Rating: 1 out of 5 stars - Would the Real Cassandra Wilson please stand up?
Whenever I'm in the vicinity I like to pop into La Bel-Luna on the Rambla Catalunya. Always accomplished musicians and the cerveza is muy frio. The music tends towards the realm of dinner jazz, but that's OK because it's live, and you can sometimes see the folks on stage straining to keep inside the box. But I'd draw the line at buying a record of it.

Yet somehow, despite an earlier declaration that I wouldn't, I've shelled out cash for Cassandra Wilson's latest record, comprised almost exclusively of dinner jazz.

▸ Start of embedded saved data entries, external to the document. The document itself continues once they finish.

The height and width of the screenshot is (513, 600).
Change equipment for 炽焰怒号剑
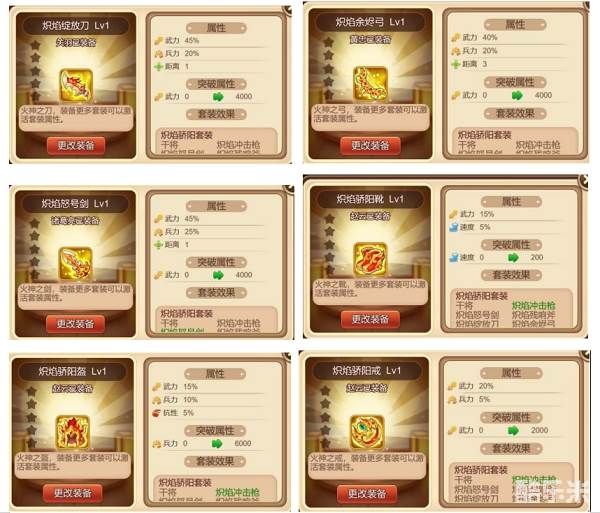(75, 324)
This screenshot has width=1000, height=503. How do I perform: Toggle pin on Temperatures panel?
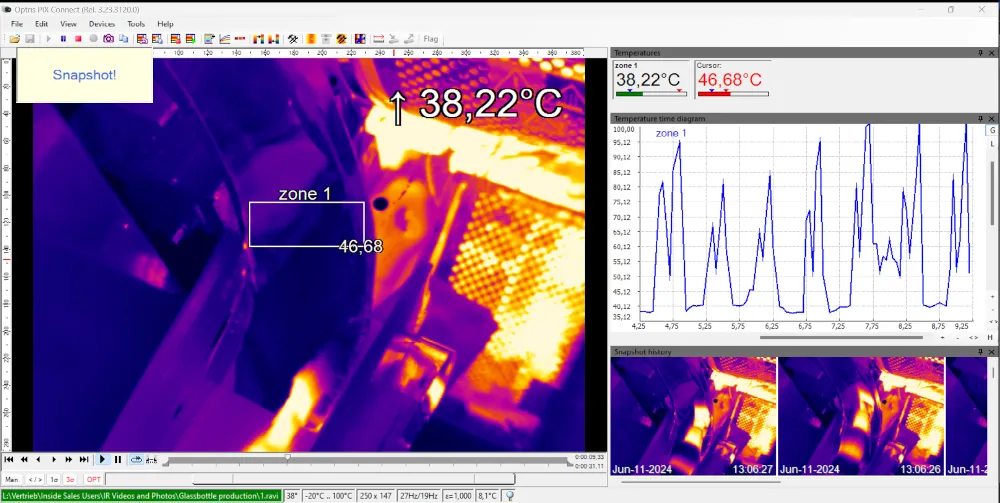point(980,52)
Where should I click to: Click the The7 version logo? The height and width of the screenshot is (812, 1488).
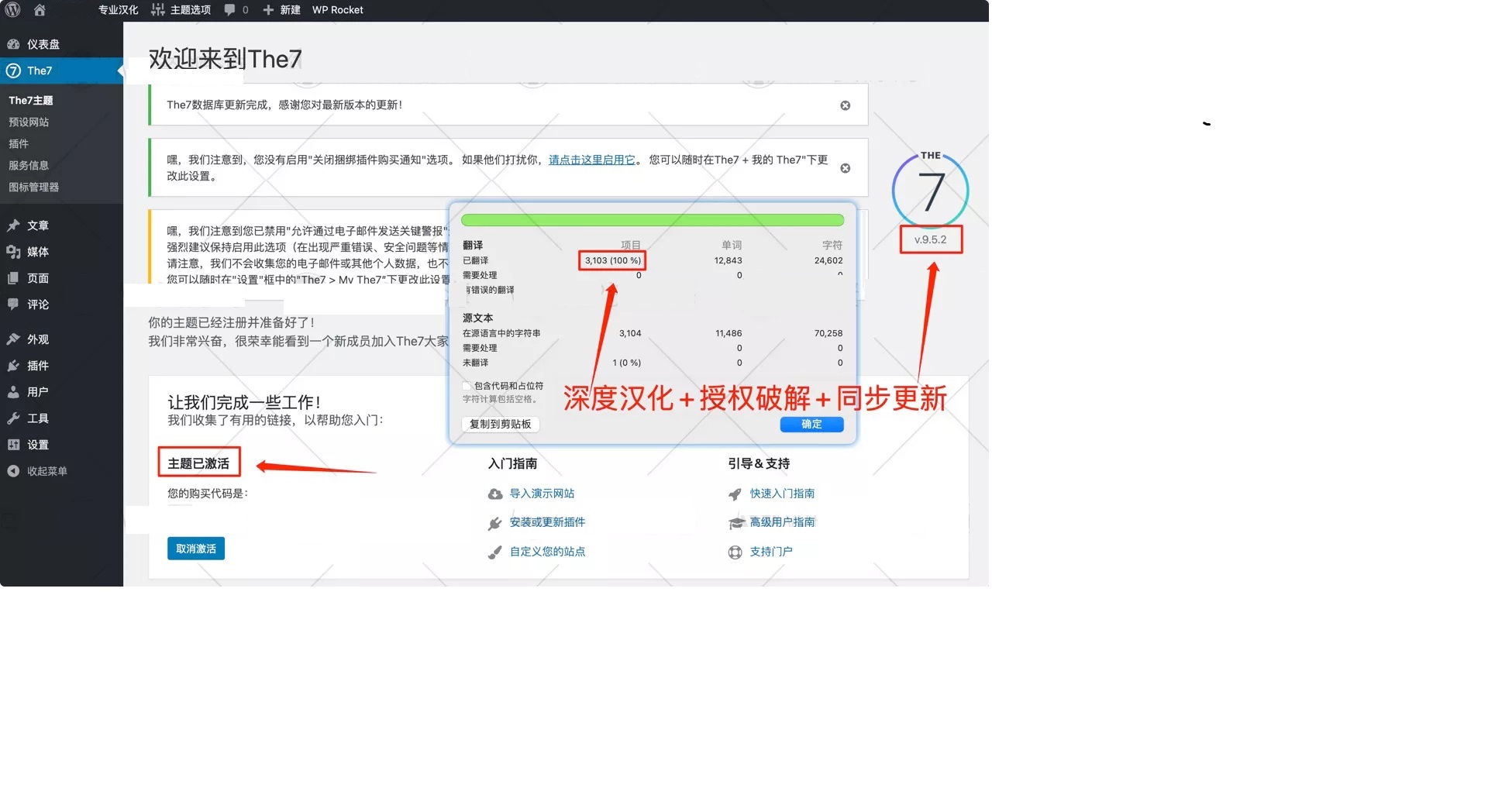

Don't get me wrong. This is superior dinner jazz. But it's dinner jazz all the same. While I wasn't overenamoured with Thunderbird, something it wasn't was dinner jazz, with a couple of tracks being good interpretations of traditional songs and one so raw and earthy you can almost smell the roadhouse it could be played in. If Loverly smells of anything it's overpriced Chardonnay.

Part of the problem is the songs themselves, and none more so than the one that provides the collection with its title, a song written for, and which should legally be compelled to remain within, a stage musical. Try as I might I am unable to divorce this version from the movie's OST. This is in contrast with Wilson's version of, say, Last Train To Clarksville, where I don't even think of the Monkees. An earlier analogy may be Miles's versions of Bye Bye Blackbird and Human Nature. And just as Human Nature could never define Miles as a bad musician, so Loverly does not take away from the virtuosity of the assembled musicians, and just as at La Bel Luna there are times when the urge to break out of the box is audible (on Caravan, maybe, or the set's only original, Arere).

Let's put this in some kind of context. My CD collection is not massive, but it's big by most people's standards. It's lovingly housed in a grandsworth of hand-made (not my hands) glass-fronted cabinet and its contents from the top are dominated by Miles, Trane, Steve Coleman, Geri Allen and, yes, Cassandra Wilson. But I'm not a jazz fan (what a straitjacket that label is! Miles professed to hate it.). I love music. And two shelves down, via Joni Mitchell and Neil Young, there's a sizeable slab of Emmylou Harris (and a few shelves further down Cassandra's sister Gretchen). And if anyone wants to hear how to choose songs to cover in these times, just listen to Harris's version of Tracy Chapman's All That You Have Is Your Soul. Go back two shelves, via the original, and listen to Harvest Moon sung by, yes, Cassandra Wilson, and you see she can do it! As well as, in fact better than, virtually anybody.

For the third time then, from Glamoured on, I find myself disappointed by Cassandra's output, so disappointed that my original review was written fast and knee-jerk fashion. Although it may not be helpful, I still stand by it as an expression of the elemental frustration I feel with Wilson at not fulfilling her potential, and I've left it below just in case anybody thinks I may want to disown it. I don't.

Here it is...

Cassandra Wilson's Blue Light `Til Dawn is one of my most-played records; her 2002 collection Sings Standards has hardly been played. Since the excellent Belly Of The Sun there have been two disappointing records featuring her own compositions, though admittedly the better tracks on Thunderbird were covers. Were this another such mix, however I'd take the risk; what I'm not about to do is spend nine quid or whatever on another set of standards, curious as I may be. One of the clinchers is that the collection takes its name from Wouldn't It Be Loverly? (from My Fair Lady), and the thought of Cassandra Wilson doing a Dick Van Dyke, singing in a "cockerny" accent is one of the least exciting prospects I could imagine.

So, whoever it is who has kidnapped the Cassandra Wilson of Blue Light, you've had your fun, but we'd like her back now, please.